Oefenopgave CCVN Examen

Willem stelde deze vraag op 17 juli 2018 om 12:46.

 Beste lezers, 

Ik heb morgen mijn laatste examen natuurkunde bij het ccvn te Utrecht en ben dus hard aan het oefenen! Ik heb veel moeite met opgave 2. Misschien een beetje veel gevraagd, maar is er iemand zo aardig om de vragen uit te werken? 

Heel erg bedankt!

Reacties

Theo de Klerk op 17 juli 2018 om 13:35
Zie ook Jans antwoord hieronder (op enkele misvattingen mijnerzijds - nogal dom van me).
De "missers" heb ik om misverstand te voorkomen verwijderd - zie Jans antwoord voor de goede denkwijze...



Als aanzet zou ik bij de vragen denken aan:

a. Zie hieronder in Jans antwoord

b. 3 maanden = 0,25 jaar
   1 jaar levert normaal  2,200 m neerslag op over 32,0 km2
   3 maanden geen regen betekent hoeveel meter neerslag blijft dan over?
   Wat is dit in volume? (32,0 km2 x hoogte neerslag)

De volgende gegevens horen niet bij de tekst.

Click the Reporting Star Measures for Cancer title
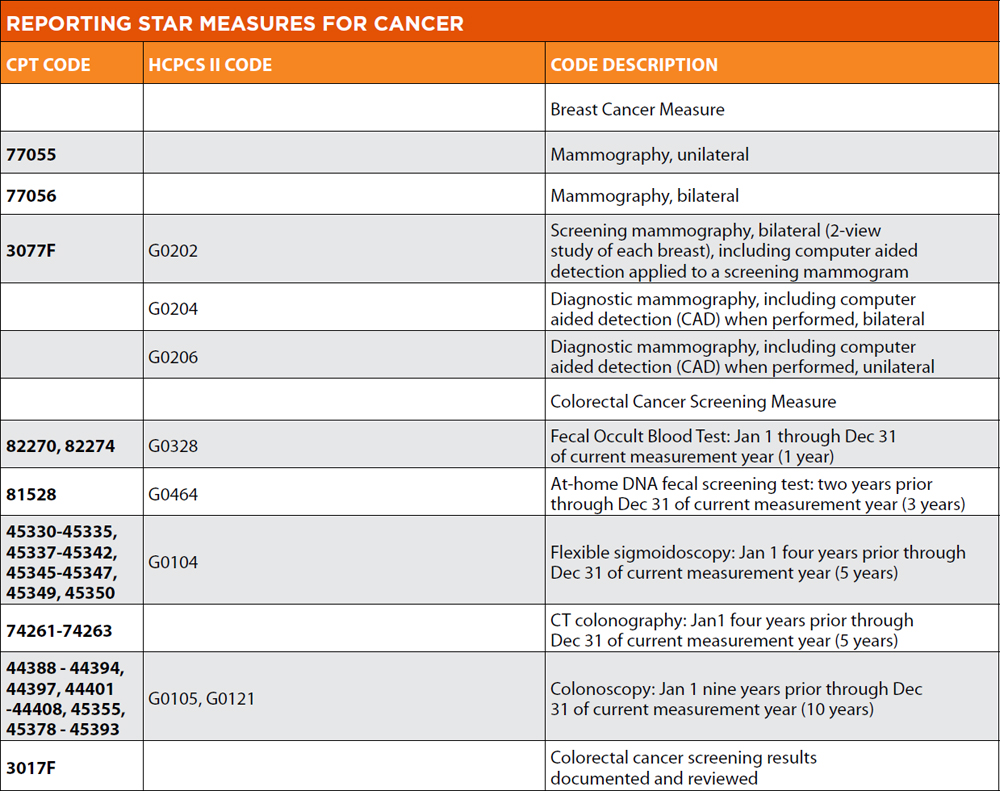Screen dimensions: 1000x791 [x=235, y=22]
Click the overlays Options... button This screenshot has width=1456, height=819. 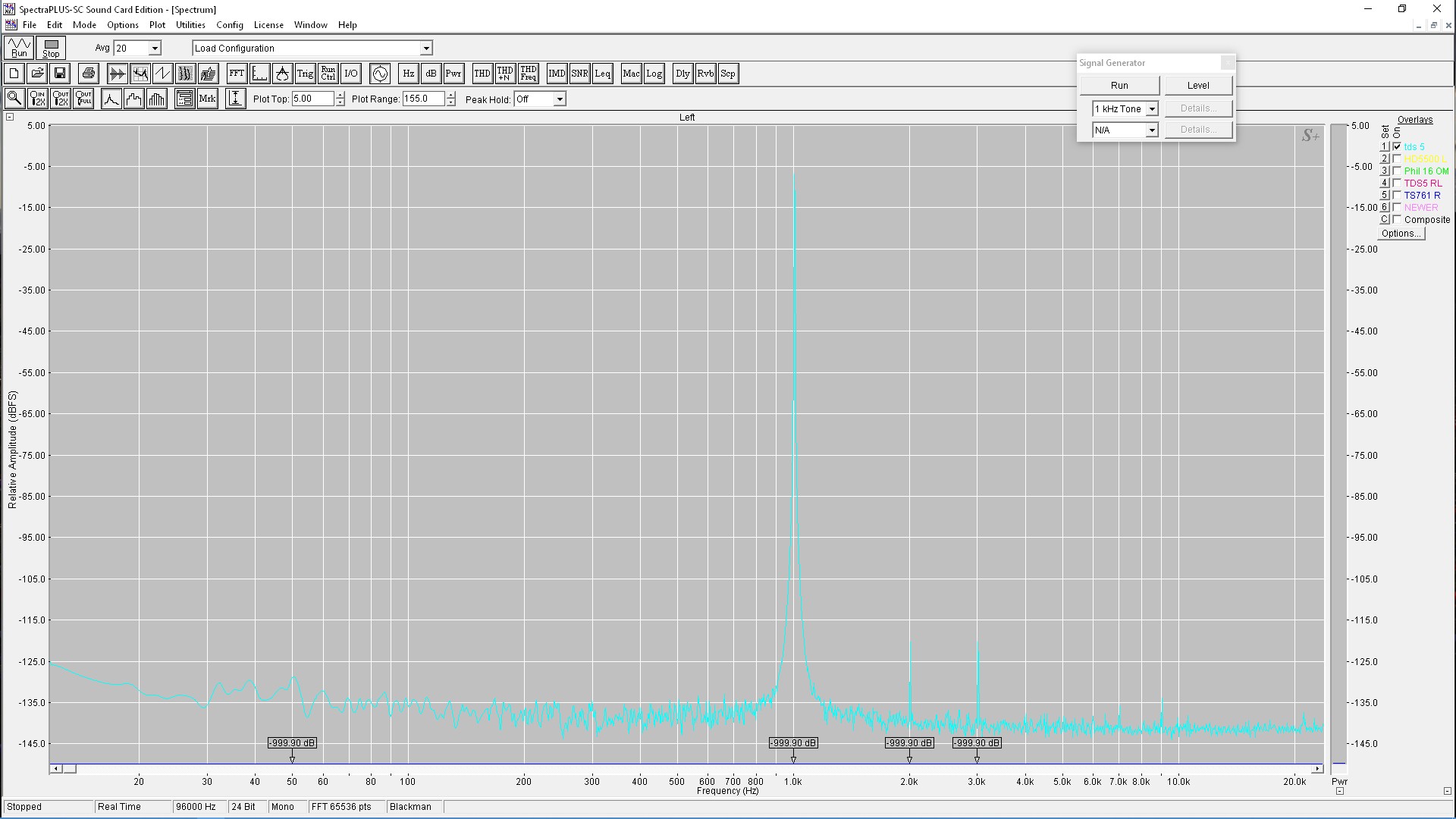click(x=1401, y=234)
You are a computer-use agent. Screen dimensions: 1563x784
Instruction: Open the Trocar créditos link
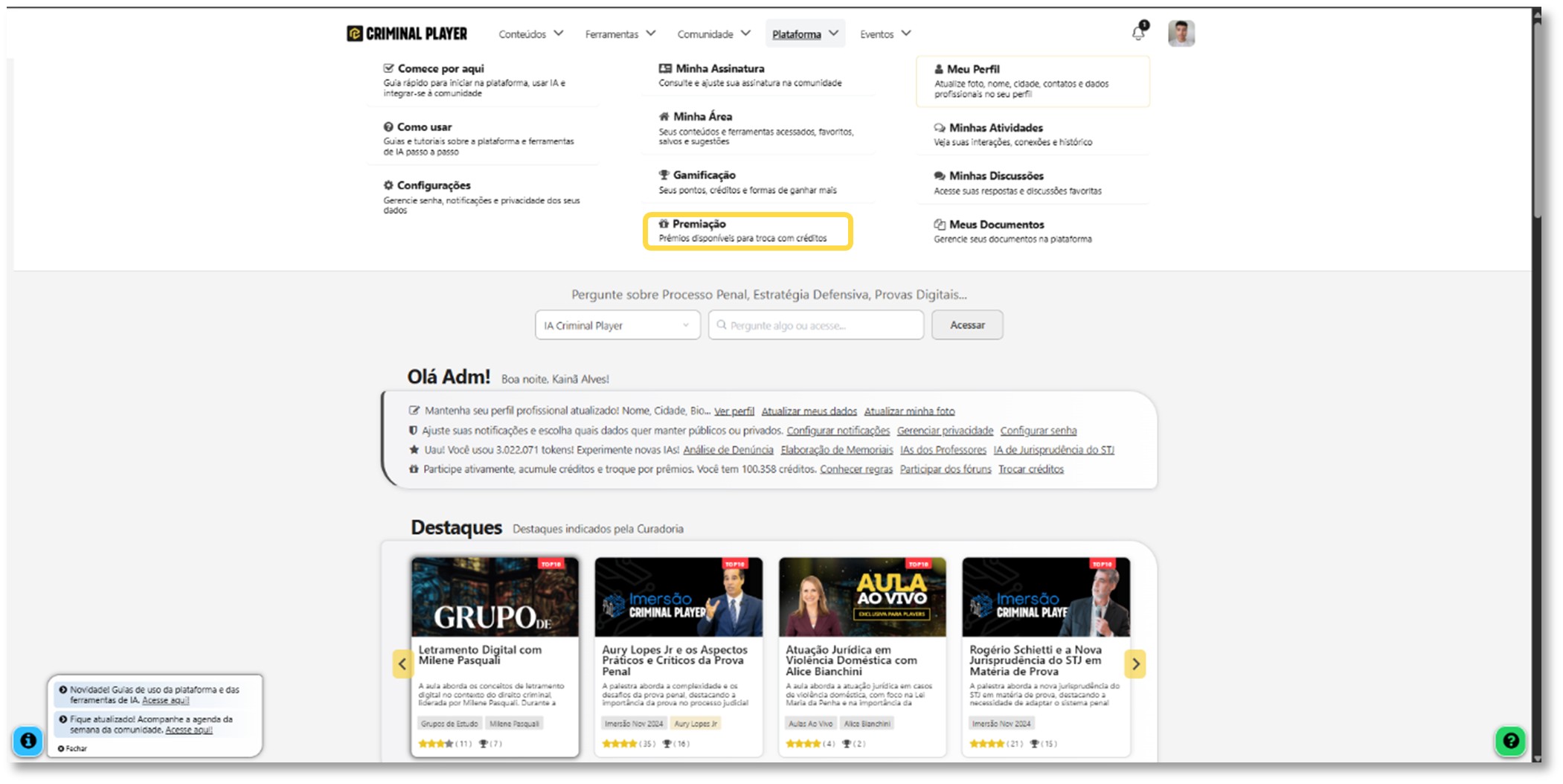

Dit volume verzamelt zich in een meer met diameter 2,50 km. Oppervlakte (=1/4 πd2)?
Hoe hoog moet het dan zijn om de normale neerslag op te vangen (volume = oppervlakte x hoogte) en hoe hoog voor het volume na de 3 maanden droge periode?  Het verschil wordt gevraagd.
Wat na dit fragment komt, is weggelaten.